CouncilDataProject / cdptools_v2

Tools you can use to interact with and run Council Data Project instances.
Other
7 stars 9 forks source link

Idea: Store positional context of `indexed_{item}_term` in `indexed_{item}_term_context` table #73

Closed evamaxfield closed 3 years ago

evamaxfield commented 5 years ago

To provide more context of how the term was used in an event, or bill text, on delivery of results from a plain text search, store context surrounding text near indexed term in an additional table. The benefit to this approach would be that this could be used to optimize the transcript search on the event page.

Currently indexed_event_term table looks as follows:

{
   "685a7cf3-43e4-4386-b109-4df803c5382b": {
      "event_id": "76ae327e-55bd-4a5d-b652-f0db1286291b",
      "term": "hello",
      "value": 0.1234,
      "updated": "..."
   },
   "0ae9b20c-65f8-4163-971b-014f6864959b": {
      "event_id": "00a90b14-0922-44b1-912d-08a40afd2fa4",
      "term": "world",
      "value": 9.8765,
      "updated": "..."
   }
}

Proposed indexed_event_term_context (and similarly, indexed_minutes_item_term_context) table would look as follows:

{
   "2ae89d0b-92a4-4168-823e-dfdf5fe1d501": {
      "indexed_event_term_id": "685a7cf3-43e4-4386-b109-4df803c5382b",
      "data_block_index": 1,
      "context": "hello and welcome to the august 23 meeting of the full council...",
      "updated": "..."
   },
   "fec59705-6131-4807-8df4-2cde34115f29": {
      "indexed_event_term_id": "685a7cf3-43e4-4386-b109-4df803c5382b",
      "data_block_index": 42,
      "context": "... we wish to welcome our presenter, so hello to mr. bob boberson...",
      "updated": "..."
   }
}

This would mean that when we return results from a search against an indexed table, we could return results that look like the following:

search terms: green new deal

City Council
08-12-2019 14:08:00

... I'm here in support of the green new deal as expressed by acacio Cortez at Marquee ...
... do more not just in terms of the green new deal, but also for with regard to the conversation what we can do more ...

---

Sustainability and Transportation Committee
08-06-2019 14:08:00

It can be for us all the green New Deal will not be free and we must be willing to in.
... helped bring the question of the green new deal forward ...
evamaxfield commented 5 years ago

The other option, which is much farther out, is to develop a text summarization model that will run across a transcript to give the highlights or summarization of an entire meeting.

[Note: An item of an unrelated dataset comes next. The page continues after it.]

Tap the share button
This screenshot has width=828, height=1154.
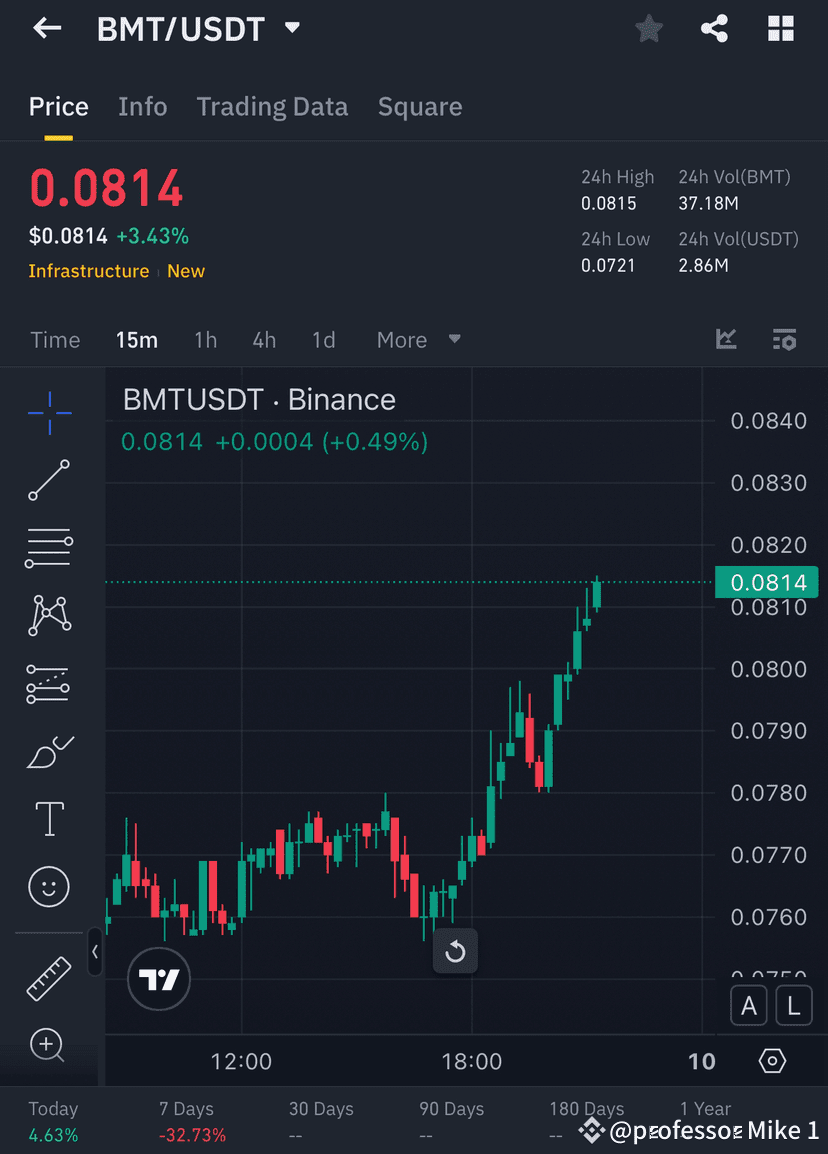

evamaxfield commented 5 years ago

On further thought however, as much as this would optimize the transcript search, it is more than duplicating the cost of the transcript and storing it in the database. Unsure how beneficial that would be. In which case we may need to filter out the terms that get this contextual information added by limited by indexed value.

nniiicc commented 5 years ago

Is the general idea to offer more context for an n-gram or keyword ... So instead of sugar tax alone as a search result you see something like 're-appropriating revenue from the sugar tax is not just against the spirit of the tax, but violates the written legislation...' ?

evamaxfield commented 5 years ago

Is the general idea to offer more context for an n-gram or keyword ... So instead of sugar tax alone as a search result you see something like 're-appropriating revenue from the sugar tax is not just against the spirit of the tax, but violates the written legislation...' ?

Sorta kinda. Until we have some way of generating summarization snippets, (potentially a capstone project), we could store the n (likely 10) words surrounding each index term. So that when a term is queried for, we can at least provide a bit of context on why that event is being returned.

nniiicc commented 5 years ago

Right, thats what I was thinking.